What you will do
Retype each of the items below exactly as it appears, character for character.
========================================
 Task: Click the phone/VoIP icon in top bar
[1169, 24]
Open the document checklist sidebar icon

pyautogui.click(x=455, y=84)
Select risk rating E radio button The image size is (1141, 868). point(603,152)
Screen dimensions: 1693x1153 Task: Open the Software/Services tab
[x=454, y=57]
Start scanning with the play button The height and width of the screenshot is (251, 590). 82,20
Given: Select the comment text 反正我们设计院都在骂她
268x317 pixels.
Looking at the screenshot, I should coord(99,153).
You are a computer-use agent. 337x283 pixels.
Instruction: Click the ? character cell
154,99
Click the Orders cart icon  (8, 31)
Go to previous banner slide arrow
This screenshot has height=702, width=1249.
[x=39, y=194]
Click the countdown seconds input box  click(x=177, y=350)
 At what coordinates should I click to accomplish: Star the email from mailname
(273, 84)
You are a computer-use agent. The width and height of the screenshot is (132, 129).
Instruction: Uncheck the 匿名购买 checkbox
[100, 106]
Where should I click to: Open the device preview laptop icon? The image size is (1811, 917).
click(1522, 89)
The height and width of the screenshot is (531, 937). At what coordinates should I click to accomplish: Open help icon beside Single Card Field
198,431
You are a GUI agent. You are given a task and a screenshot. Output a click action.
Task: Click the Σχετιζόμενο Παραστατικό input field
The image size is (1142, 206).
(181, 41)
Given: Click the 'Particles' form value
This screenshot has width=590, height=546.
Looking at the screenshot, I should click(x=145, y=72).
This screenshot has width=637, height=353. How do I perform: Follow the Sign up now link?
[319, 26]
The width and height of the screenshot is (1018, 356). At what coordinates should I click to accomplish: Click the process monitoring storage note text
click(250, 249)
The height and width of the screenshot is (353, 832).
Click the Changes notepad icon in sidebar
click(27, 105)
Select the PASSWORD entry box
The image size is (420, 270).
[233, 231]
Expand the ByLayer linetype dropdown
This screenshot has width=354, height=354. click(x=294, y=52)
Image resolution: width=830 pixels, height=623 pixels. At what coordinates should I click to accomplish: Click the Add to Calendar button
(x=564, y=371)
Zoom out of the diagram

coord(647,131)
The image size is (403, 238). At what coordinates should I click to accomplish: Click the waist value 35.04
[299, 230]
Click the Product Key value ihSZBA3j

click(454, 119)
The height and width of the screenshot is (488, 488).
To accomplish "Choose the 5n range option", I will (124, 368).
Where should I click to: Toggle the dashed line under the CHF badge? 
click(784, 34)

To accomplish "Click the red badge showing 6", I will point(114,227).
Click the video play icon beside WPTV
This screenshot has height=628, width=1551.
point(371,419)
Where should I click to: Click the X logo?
========================================
Exercise output
 Task: Click the phone/VoIP icon in top bar
[1169, 24]
Open the document checklist sidebar icon

pyautogui.click(x=455, y=84)
Select risk rating E radio button The image size is (1141, 868). point(603,152)
Screen dimensions: 1693x1153 Task: Open the Software/Services tab
[x=454, y=57]
Start scanning with the play button The height and width of the screenshot is (251, 590). 82,20
Given: Select the comment text 反正我们设计院都在骂她
268x317 pixels.
Looking at the screenshot, I should coord(99,153).
You are a computer-use agent. 337x283 pixels.
Instruction: Click the ? character cell
154,99
Click the Orders cart icon  (8, 31)
Go to previous banner slide arrow
This screenshot has height=702, width=1249.
[x=39, y=194]
Click the countdown seconds input box  click(x=177, y=350)
 At what coordinates should I click to accomplish: Star the email from mailname
(273, 84)
You are a computer-use agent. The width and height of the screenshot is (132, 129).
Instruction: Uncheck the 匿名购买 checkbox
[100, 106]
Where should I click to: Open the device preview laptop icon? The image size is (1811, 917).
click(1522, 89)
The height and width of the screenshot is (531, 937). At what coordinates should I click to accomplish: Open help icon beside Single Card Field
198,431
You are a GUI agent. You are given a task and a screenshot. Output a click action.
Task: Click the Σχετιζόμενο Παραστατικό input field
The image size is (1142, 206).
(181, 41)
Given: Click the 'Particles' form value
This screenshot has width=590, height=546.
Looking at the screenshot, I should click(x=145, y=72).
This screenshot has width=637, height=353. How do I perform: Follow the Sign up now link?
[319, 26]
The width and height of the screenshot is (1018, 356). At what coordinates should I click to accomplish: Click the process monitoring storage note text
click(250, 249)
The height and width of the screenshot is (353, 832).
Click the Changes notepad icon in sidebar
click(27, 105)
Select the PASSWORD entry box
The image size is (420, 270).
[233, 231]
Expand the ByLayer linetype dropdown
This screenshot has width=354, height=354. click(x=294, y=52)
Image resolution: width=830 pixels, height=623 pixels. At what coordinates should I click to accomplish: Click the Add to Calendar button
(x=564, y=371)
Zoom out of the diagram

coord(647,131)
The image size is (403, 238). At what coordinates should I click to accomplish: Click the waist value 35.04
[299, 230]
Click the Product Key value ihSZBA3j

click(454, 119)
The height and width of the screenshot is (488, 488).
To accomplish "Choose the 5n range option", I will (124, 368).
Where should I click to: Toggle the dashed line under the CHF badge? 
click(784, 34)

To accomplish "Click the red badge showing 6", I will point(114,227).
Click the video play icon beside WPTV
This screenshot has height=628, width=1551.
point(371,419)
Where should I click to: Click the X logo?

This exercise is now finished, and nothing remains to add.